I’ve spent a lot of time recently reading the Law Commission’s original proposals from the 1990s for the MCA, and I am not convinced that these particularly coercive uses of the ‘general defence’ of the MCA are what they intended.  In numerous places the Law Commission says their ‘general defence’ (at that time, ‘general authority’) wasn’t intended for coercion except in emergencies, and their draft of what became s6 MCA really reflects this – but was modifed by the government.  They had proposed a separate framework of public law powers for these more intrusive interventions, which were unceremoniously abandoned by the government, with no real explanation (and incredibly frustratingly, all the consultation responses to the 1997 Who Decides/Making Decisions consultations have been lost, so we’ve no record of what people said about it at the time).  I am not convinced these uses of the general defence, highlighted by the Law Commission, have the requisite constitutional legitimacy for such intrusive interferences by the state (and agents acting under state ‘authority’) as they were not explicitly debated in Parliament.  The potential for ‘violence’ under the MCA is really it’s dark and dirty secret, that nobody wanted to discuss when it was developed or passed into law, that are barely address in the Code of Practice (in contrast with the MHA Code) and that’s really why we’ve ended up in this mess of trying to shove procedural safeguards onto the Act a decade later.

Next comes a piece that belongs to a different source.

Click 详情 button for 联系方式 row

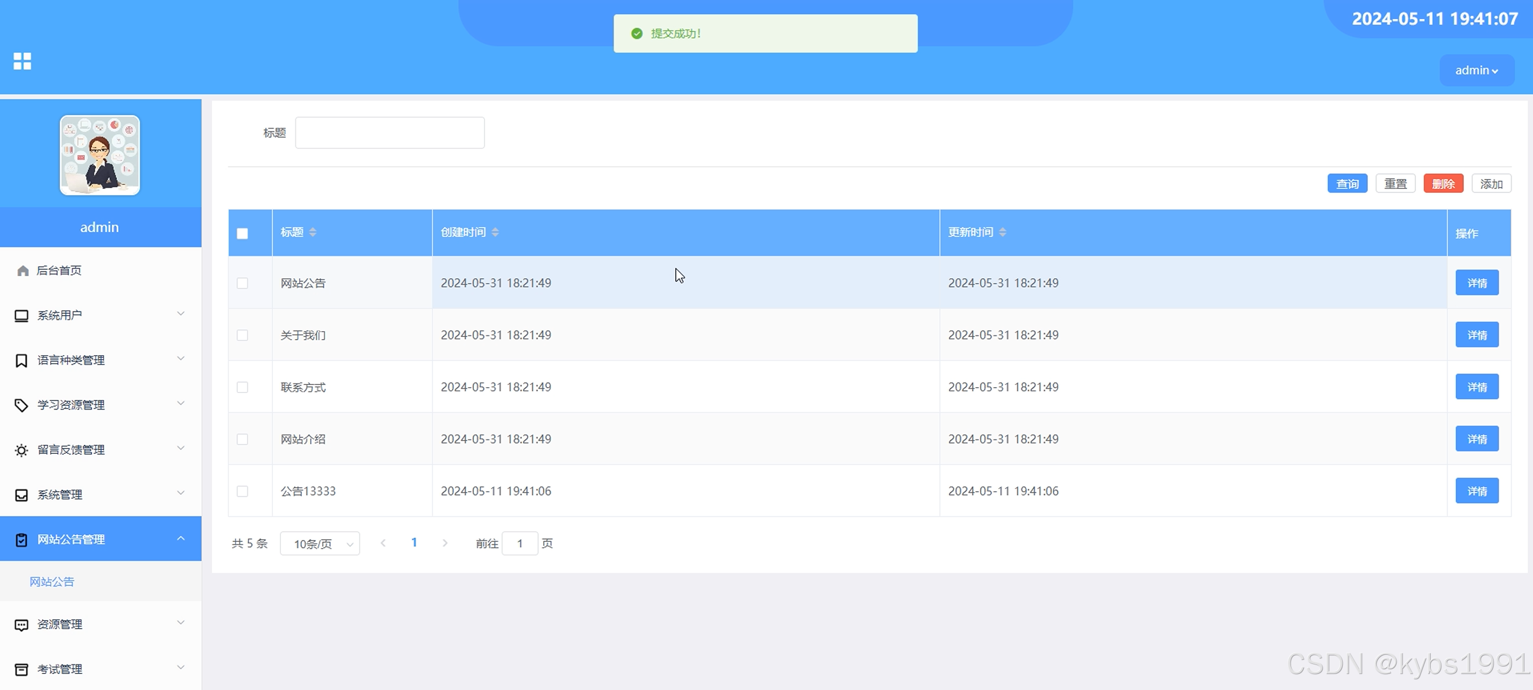[1476, 387]
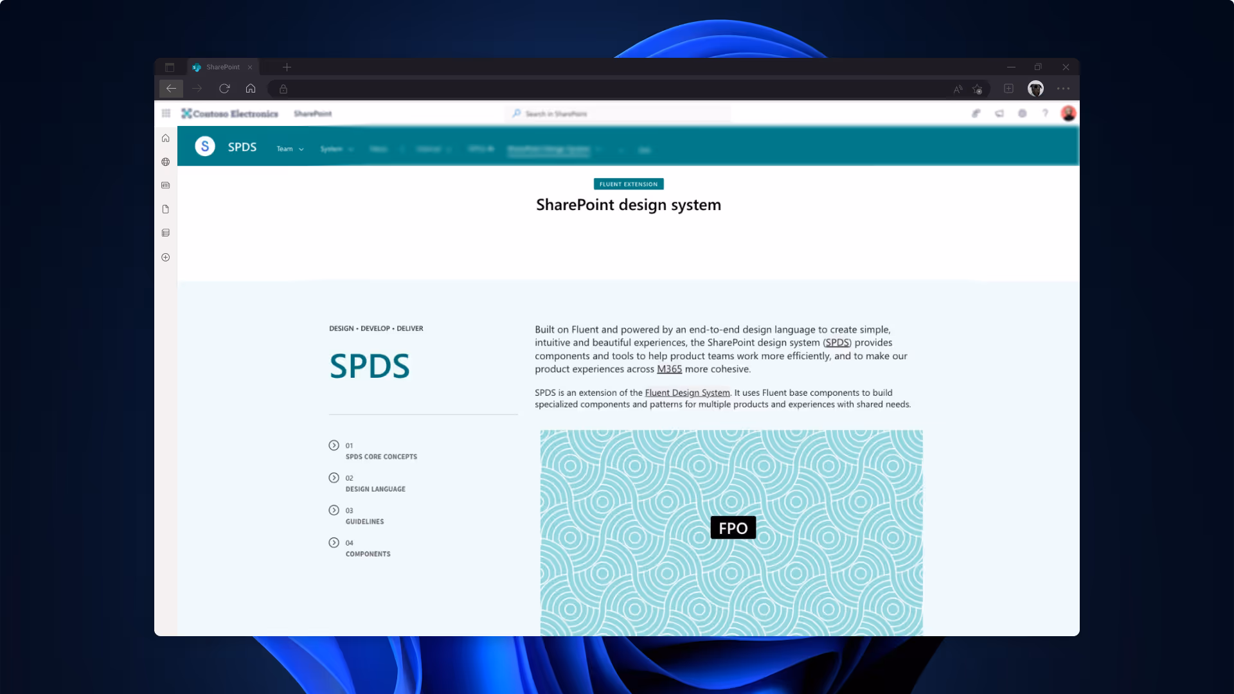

In our recent report on participation in the Court of Protection, we argued that these issues raise such fundamental human rights and constitutional questions – not to mention the potential for significant public controversy – that there should be a proper public consultation on the decisions that can be taken by health and social care professionals under the ‘general defence’ and whether alternative procedural safeguards are needed.

Whilst I understand the Law Commission was seriously constrained by the climate of austerity in the kinds of safeguards it could propose here, I am concerned that in a context in which disabled people and their families are realistically unlikely to be able to challenge these decisions in the courts , many will feel these proposals still hand significant power to professionals with little oversight and few ‘brakes’. My view is that if families and disabled people, and their representative organisations, share my nervousness about the extent of the authority of health and social care professionals under the MCA’s existing mechanisms and the Law Commission’s proposals, they should campaign for just such a consultation.  If they don’t do so now, it is very doubtful the opportunity to reconsider this issue will arise again for a generation (especially since Parliamentary time is likely to be taken up with the consequences of Brexit for probably several decades hence).

One possible source of oversight and scrutiny that might have been effective would have been to expand the regulatory jurisdiction of the Care Quality Commission to examine the decisions of local authorities.  Until 2010 this was a core function of the social care regulator in England. Yet a political decision has been taken that this represents an unnecessary or undesirable ‘regulatory burden’, regardless of the personal cost to those reliant on local authority care, and the Law Commission’s report has not reversed that decision.